◆ Work instruction ◆
Whenever a line of the data below holds the string "computer", copy that line.

◆ Data provided ◆
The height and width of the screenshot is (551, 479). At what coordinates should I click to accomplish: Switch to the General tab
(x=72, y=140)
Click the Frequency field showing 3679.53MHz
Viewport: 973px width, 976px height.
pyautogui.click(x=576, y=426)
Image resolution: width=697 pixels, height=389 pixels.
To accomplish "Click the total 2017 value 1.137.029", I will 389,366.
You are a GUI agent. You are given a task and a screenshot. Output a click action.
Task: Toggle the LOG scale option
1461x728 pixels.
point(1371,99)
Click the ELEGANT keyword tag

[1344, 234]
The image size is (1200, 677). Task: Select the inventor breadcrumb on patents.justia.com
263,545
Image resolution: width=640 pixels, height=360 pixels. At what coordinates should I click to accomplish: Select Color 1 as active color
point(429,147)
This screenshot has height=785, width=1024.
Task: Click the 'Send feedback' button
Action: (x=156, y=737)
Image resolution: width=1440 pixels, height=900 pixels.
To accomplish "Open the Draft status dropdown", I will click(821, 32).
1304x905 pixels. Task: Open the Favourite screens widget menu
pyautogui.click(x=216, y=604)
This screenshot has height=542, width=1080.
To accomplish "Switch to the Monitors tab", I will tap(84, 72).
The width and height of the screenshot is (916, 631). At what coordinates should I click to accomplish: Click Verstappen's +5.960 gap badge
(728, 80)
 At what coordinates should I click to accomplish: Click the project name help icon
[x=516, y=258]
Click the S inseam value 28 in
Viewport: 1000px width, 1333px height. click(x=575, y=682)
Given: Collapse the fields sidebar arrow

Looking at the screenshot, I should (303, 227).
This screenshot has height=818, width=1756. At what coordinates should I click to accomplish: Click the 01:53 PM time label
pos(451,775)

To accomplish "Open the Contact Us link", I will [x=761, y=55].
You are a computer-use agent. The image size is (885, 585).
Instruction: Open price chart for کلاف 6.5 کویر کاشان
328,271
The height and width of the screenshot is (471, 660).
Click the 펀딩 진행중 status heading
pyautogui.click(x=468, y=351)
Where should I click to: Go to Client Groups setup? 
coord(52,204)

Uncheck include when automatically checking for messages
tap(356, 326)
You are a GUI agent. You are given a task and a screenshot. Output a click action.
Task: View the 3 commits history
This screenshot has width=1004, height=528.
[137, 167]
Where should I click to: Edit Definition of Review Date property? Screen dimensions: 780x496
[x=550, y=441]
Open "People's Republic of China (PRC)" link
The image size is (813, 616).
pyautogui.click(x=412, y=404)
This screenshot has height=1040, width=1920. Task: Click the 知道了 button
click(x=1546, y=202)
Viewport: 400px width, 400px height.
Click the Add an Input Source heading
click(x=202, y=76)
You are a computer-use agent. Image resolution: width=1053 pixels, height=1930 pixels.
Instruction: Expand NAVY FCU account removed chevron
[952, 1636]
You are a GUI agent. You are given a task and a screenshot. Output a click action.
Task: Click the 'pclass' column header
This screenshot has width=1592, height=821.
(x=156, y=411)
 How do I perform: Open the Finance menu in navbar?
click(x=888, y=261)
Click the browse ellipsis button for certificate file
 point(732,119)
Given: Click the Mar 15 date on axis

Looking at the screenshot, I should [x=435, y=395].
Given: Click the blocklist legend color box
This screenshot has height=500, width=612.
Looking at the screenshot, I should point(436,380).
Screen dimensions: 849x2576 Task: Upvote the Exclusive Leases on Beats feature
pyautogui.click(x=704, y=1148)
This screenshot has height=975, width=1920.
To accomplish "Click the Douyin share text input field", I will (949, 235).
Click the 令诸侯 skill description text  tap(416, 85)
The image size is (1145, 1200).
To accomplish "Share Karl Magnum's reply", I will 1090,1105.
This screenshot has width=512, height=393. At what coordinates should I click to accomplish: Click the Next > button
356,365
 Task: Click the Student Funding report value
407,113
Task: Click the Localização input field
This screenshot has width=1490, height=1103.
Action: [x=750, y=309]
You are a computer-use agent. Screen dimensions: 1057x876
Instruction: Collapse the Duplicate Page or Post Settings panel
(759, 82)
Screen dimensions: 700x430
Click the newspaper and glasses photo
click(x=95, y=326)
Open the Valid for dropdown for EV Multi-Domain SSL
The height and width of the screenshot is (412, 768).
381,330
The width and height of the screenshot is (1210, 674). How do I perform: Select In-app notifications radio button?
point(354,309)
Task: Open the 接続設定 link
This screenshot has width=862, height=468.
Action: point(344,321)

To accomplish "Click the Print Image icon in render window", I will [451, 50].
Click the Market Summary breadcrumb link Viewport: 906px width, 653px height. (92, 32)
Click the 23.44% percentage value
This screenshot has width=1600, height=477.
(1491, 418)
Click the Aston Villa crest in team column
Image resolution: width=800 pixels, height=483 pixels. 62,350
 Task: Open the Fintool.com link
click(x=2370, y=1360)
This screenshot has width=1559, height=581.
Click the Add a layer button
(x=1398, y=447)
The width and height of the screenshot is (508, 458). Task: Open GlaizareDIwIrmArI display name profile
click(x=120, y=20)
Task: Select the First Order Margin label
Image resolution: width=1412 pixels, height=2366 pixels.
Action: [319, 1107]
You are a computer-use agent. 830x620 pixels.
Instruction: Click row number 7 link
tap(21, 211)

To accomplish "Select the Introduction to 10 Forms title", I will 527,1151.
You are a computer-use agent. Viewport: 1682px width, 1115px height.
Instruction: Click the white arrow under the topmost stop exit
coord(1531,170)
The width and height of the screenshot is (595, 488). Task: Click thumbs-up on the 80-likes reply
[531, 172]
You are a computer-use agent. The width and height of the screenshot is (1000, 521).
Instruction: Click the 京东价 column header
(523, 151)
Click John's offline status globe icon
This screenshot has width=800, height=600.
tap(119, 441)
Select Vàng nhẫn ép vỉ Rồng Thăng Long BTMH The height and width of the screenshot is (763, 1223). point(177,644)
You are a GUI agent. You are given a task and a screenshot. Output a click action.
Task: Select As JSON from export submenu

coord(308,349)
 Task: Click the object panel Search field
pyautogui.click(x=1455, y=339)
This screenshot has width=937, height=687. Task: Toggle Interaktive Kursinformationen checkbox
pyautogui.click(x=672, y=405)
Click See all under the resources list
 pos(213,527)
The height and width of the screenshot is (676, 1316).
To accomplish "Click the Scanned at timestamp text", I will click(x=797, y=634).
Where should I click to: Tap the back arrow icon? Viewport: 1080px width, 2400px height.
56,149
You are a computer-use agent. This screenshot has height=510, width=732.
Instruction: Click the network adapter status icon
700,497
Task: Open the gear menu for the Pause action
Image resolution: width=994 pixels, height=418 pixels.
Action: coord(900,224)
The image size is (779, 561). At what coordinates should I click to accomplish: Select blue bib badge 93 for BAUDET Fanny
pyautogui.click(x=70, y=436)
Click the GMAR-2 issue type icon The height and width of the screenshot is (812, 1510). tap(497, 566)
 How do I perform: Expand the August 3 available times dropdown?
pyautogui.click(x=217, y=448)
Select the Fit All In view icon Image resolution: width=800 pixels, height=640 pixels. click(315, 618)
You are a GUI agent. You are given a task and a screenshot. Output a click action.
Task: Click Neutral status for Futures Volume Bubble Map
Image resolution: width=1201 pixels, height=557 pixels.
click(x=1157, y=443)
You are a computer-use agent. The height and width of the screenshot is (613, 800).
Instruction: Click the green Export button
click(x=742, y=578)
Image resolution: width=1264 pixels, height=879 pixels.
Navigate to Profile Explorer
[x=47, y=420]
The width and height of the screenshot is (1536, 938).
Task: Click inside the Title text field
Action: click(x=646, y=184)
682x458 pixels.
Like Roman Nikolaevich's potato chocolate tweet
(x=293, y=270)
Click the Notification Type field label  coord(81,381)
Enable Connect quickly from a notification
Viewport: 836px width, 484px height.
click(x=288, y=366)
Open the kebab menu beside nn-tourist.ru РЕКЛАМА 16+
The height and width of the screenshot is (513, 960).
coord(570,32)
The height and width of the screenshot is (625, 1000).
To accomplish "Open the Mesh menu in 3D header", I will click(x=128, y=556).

◆ Solution to the problem ◆
You are a computer-use agent. The image size is (885, 585).
You are a computer-use agent. Image resolution: width=1053 pixels, height=1930 pixels.
You are a computer-use agent. Screen dimensions: 1057x876
You are a computer-use agent. 830x620 pixels.
You are a computer-use agent. Viewport: 1682px width, 1115px height.
You are a computer-use agent. The width and height of the screenshot is (1000, 521).
You are a computer-use agent. This screenshot has height=510, width=732.
You are a computer-use agent. The height and width of the screenshot is (613, 800).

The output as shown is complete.